Die unmittelbare Übertragung von Rechten der CHRISTIAN-Sippe
an
die ASKANIER hat Heinemann allerdings nicht ohne jegliche Quellenbasis
behauptet. In einem solchen Fall, der aber für den benachbarten Schwabengau
gilt, ist eine solche Übertragung so gut wie erwiesen: Das nicht genau
lokalisierbare Wyrinthagorod lag 1032 in der Grafschaft Hodos und
1041 in der Esicos. Auch für das Grafenamt im südlichen
Serimunt führt Heinemann ein entsprechendes Beispiel an: 945 befanden
sich die Orte Pohchutikiwe und Vuizekiani in der Grafschaft Christians,
1043/44 die Orte Bochutize und Wizega in der Grafschaft Esicos.
Dieser zeitliche Abstand und die Nichterwähnung gräflicher Rechte
der CHRISTIAN-Sippe in Serimunt zwischen 115 und 1032/34 lassen
aber die schon erwogene Möglichkeit zu, daß die
ASKANIER
vor dem Aussterben dieses Geschlechts bereits Grafenrechte in Serimunt
hatte.
All das macht es nicht gerade wahrscheinlich, daß
Hodo seine Tochter einem Mann aus unteren Adelskreisen gab. Diese Vermutung
läßt sich durch einige andere Zusammenhänge noch erhärten
Wir besitzen zwei Urkunden, in denen Esico Gruneigentum veräußert.
Es ist einmal Fulkmeresroth, das leider nur insofern lokalisiert
ist, als Esico dort auch das Grafenamt hatte, das aber mit gutem
Grund als Volkmannsrode gedeutet wird. Es ist heute eine Wüstung zwischen
Abberode und Stangerode im Schwabengau und bildete damals den Mittelpunkt
einer recht großen Grundherrschaft von 100 Hufen [Trotz allen Streits
über das, was im 11. Jh. eine Hufe war, darf bei 100 Hufen von einer
großen
Grundherrschaft gesprochen werden.]. Sie gehörte
Esico
nach Erbrecht, und schon diese Wendung richtet den Blick mehr auf väterliche,
denn auf mütterliche Herkunft. Hinzu kommte, daß Markgraf Hodo
mit keinerlei Rechten im Schwabengau ausgewiesen ist. Die andere Grundbesitzübertragung
Esicos
betraf
das Gut Rogaz im Gau Susilini. Auch diese Lokalisation ist unzureichend,
doch dürfte das Gut südlich oder südöstlich vom Gau
Serimunt zu suchen sein. Über die Größe verlautet hier
nichts; sie läßt sich aber erschließen. Beide Male ist
das Bistum Naumburg der Empfänger, und zwischen beiden Urkunden liegen
wohl nur wenige Monate. Die erste Urkunde ist aber nicht besiegelt worden,
und spätere Urkunden zeigen Volkmannsrode in askanischenm Besitz.

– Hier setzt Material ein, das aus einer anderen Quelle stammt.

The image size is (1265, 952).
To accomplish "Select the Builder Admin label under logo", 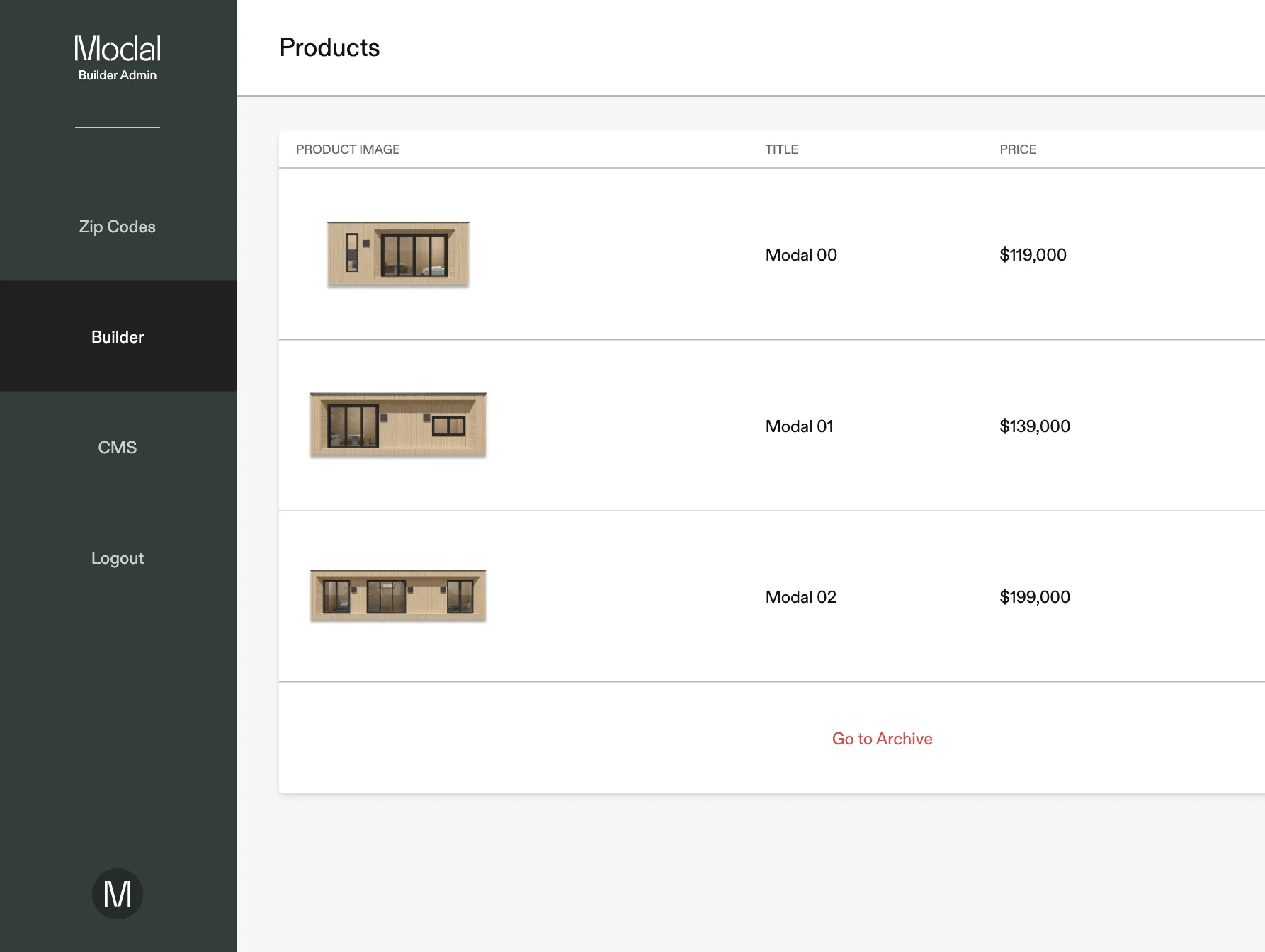I will click(118, 74).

Die Erklärung könnte sein, daß die Veräußerung
von Volkmannsrode letztlich unterblieb und an dessen Stelle Rogaz trat,
so daß Rogaz ungefähr die Größe von Volkmannsrode
besessen haben wird.
Es wird darin als Adalberts Erbe bezeichnet, so
daß schon Esico Rechte am Ballenstedter Kloster besessen haben
muß. Eine gefälschte Urkunde, die keinen ASKANIER erwähnt,
verlegt die Gründung dieses Klosters in die Zeit HEINRICHS
III. (1039-1056), und das dürfte, unabhängig von der
Fälschung, stimmen, da König HEINRICH
IV. darauf verweist. Umfangreichere Besitzungen Esicos,
die zu seinen Stamsitz passen würden - unter Beachtung dessen, daß
Esico zwei große Nebengrudherrschaften besaß
- scheiden aber wohl in der Balelnstedter Umgebung aus. Dafür sind
dort zu viele Eigentumsrechte des Königtums und anderer Herren überliefert.

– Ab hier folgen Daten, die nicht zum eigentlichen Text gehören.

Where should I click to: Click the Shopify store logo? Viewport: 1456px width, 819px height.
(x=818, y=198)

Grafenrechte hatten die ASKANIER anscheinend vor Adalbert überhaupt
nicht im Ballenstedter Raum.
Es ist deshalb berechtigt, den Blick auf der Suche nach
dem askanischen Stammsitz unter Esicos unmittelbaren Vorfahren
einem anderen Raum zuzuwenden, und dabei bietet sich vor allem Serimunt
an, wo Esico ja höchstwahrscheinlich Grafenrechte besaß.

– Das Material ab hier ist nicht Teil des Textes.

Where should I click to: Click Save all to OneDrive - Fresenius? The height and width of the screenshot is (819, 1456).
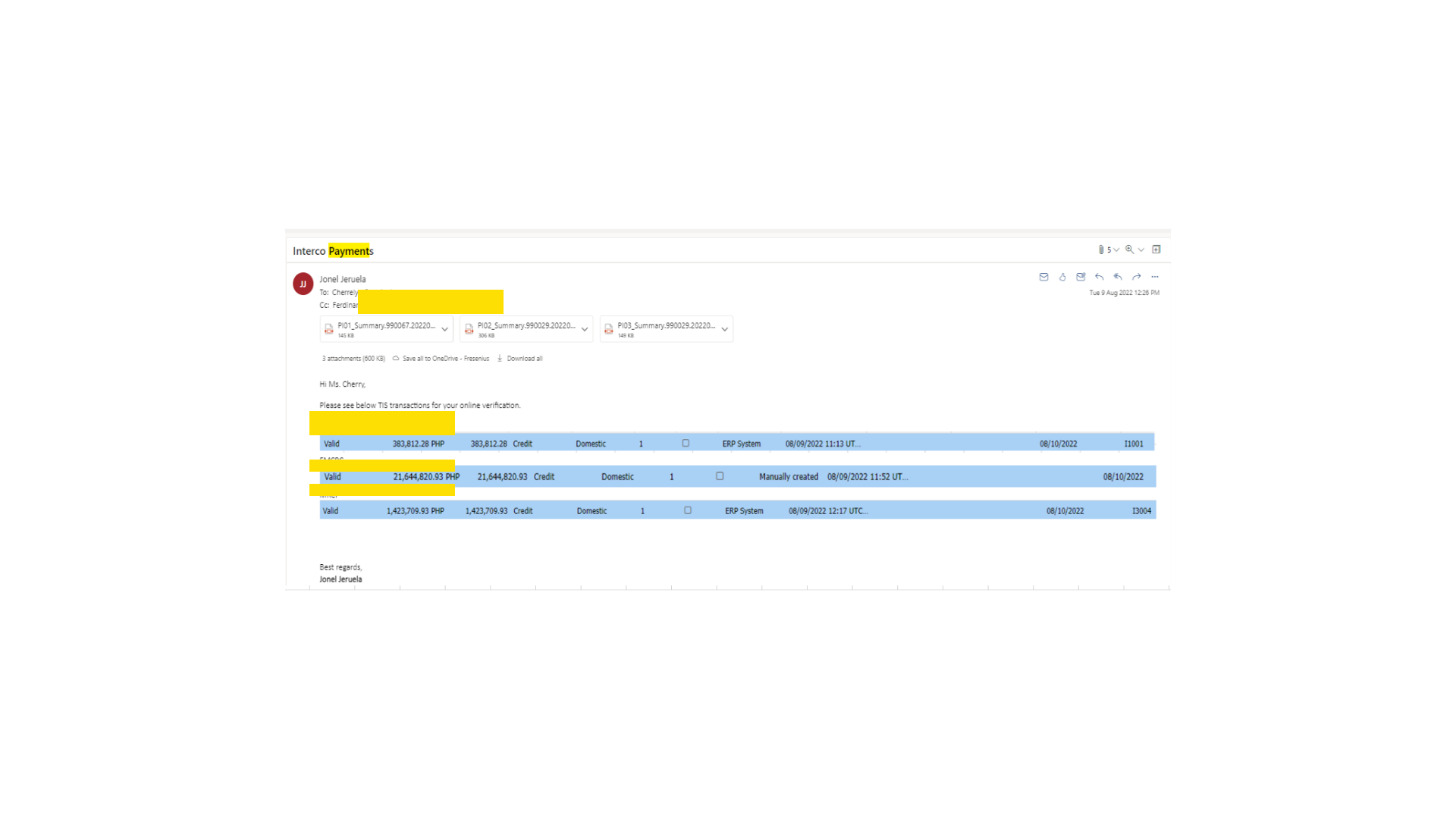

Die Berechtigung, Serimunt zu beachten, erwächst auch daraus, daß
die Güter, die Esico zu veräußern gedachte bzw.
veräußerte, Volkmannsrode und Rogaz, womöglich
Randbesitzung darstellten, der gut zu einem Herrschaftszentrum in Serimunt
passen würde.
Als Ergebnis halten wir fest, daß die Herrschaftsrechte
der ASKANIER in Serimunt nicht erst, wie Heinemann es sah, nach
dem Aussterben der CHRISTIAN-Sippe entstanden sein müssen.
Zahlreiche Indizien lassen ältere Rechte, die im Zuge des expansiven
Vordringens über die Saale unter den Königen
HEINRICH I. und OTTO I.
nach 930 entstanden sein könnten, nicht unwahrscheinlich sein. Möglicherweise
im mittleren oder östlichen Serimunt angehäufte Besitzrechte,
wobei nicht zuletzt Köthen in Frage kommt, haben eventuell
dazu geführt, daß die ASKANIER dort für längere
Zeit bis in die Mitte des 11. Jh. ihren Stammsitz nahmen, ehe dann wohl
Ballenstedt unter Esico oder Adalbert, spätestens jedoch
unter Otto, in den Vordergrund trat.